== Task details ==
From the first line to the last, copy the listing exactly and omit the pictures.

—————

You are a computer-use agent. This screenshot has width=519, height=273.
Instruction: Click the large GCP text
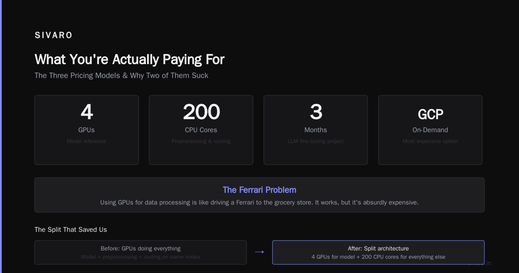(x=430, y=114)
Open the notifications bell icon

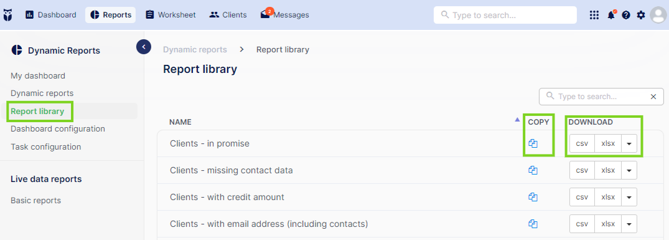(x=611, y=15)
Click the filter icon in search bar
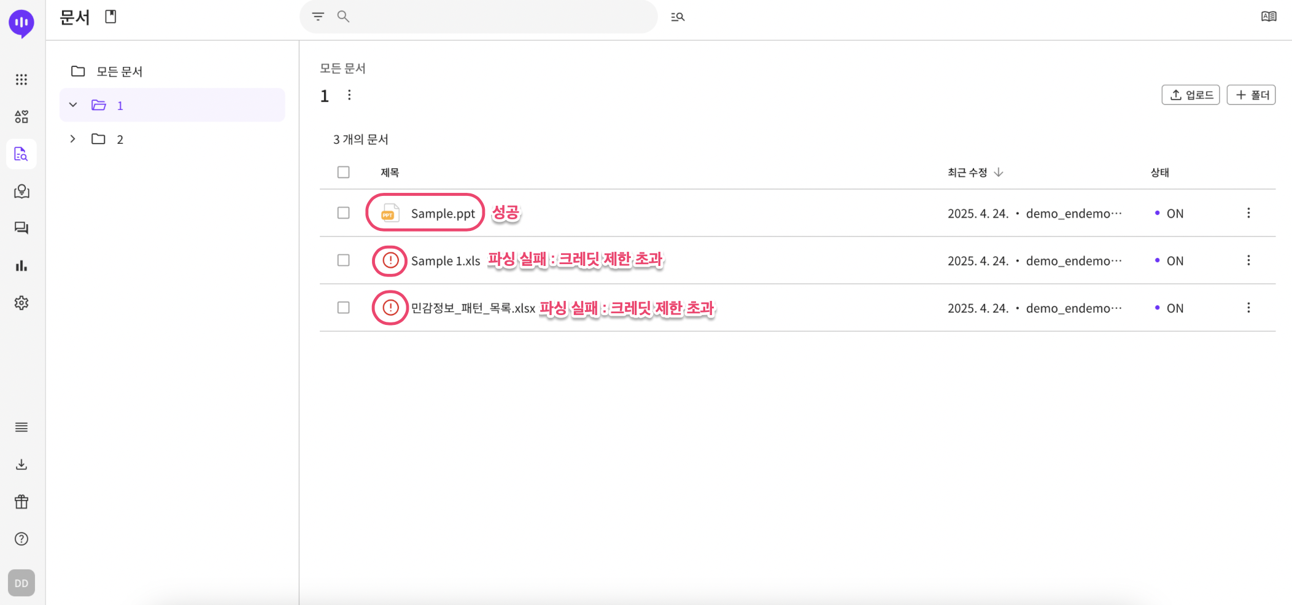 click(318, 17)
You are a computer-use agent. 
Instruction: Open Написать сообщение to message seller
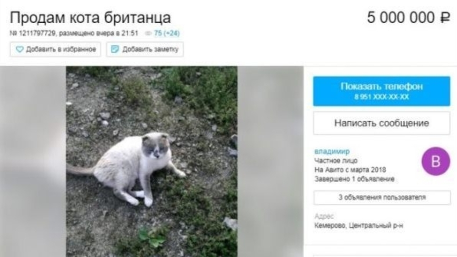[x=381, y=123]
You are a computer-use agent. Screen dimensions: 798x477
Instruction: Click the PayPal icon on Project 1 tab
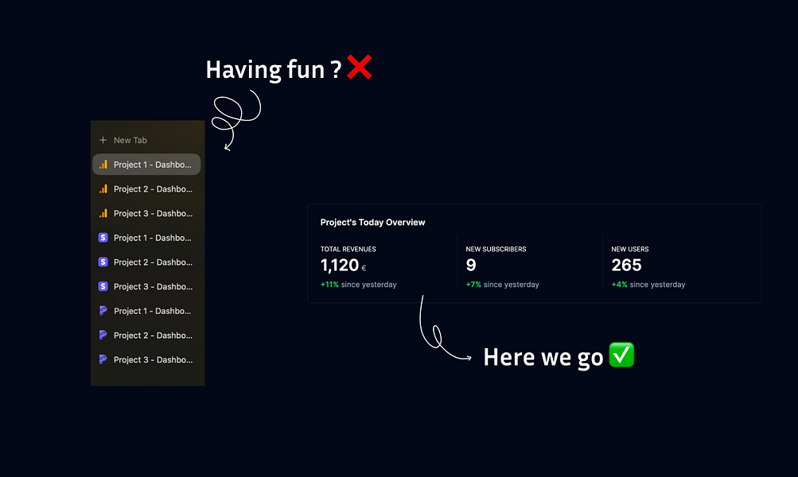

—————

== Solution ==
You are a computer-use agent. This screenshot has width=519, height=273.
Instruction: Click the large GCP text
(x=430, y=114)
Open the notifications bell icon

(x=611, y=15)
Click the filter icon in search bar
 click(318, 17)
You are a computer-use agent. 
Instruction: Open Написать сообщение to message seller
[x=381, y=123]
You are a computer-use agent. Screen dimensions: 798x477
Instruction: Click the PayPal icon on Project 1 tab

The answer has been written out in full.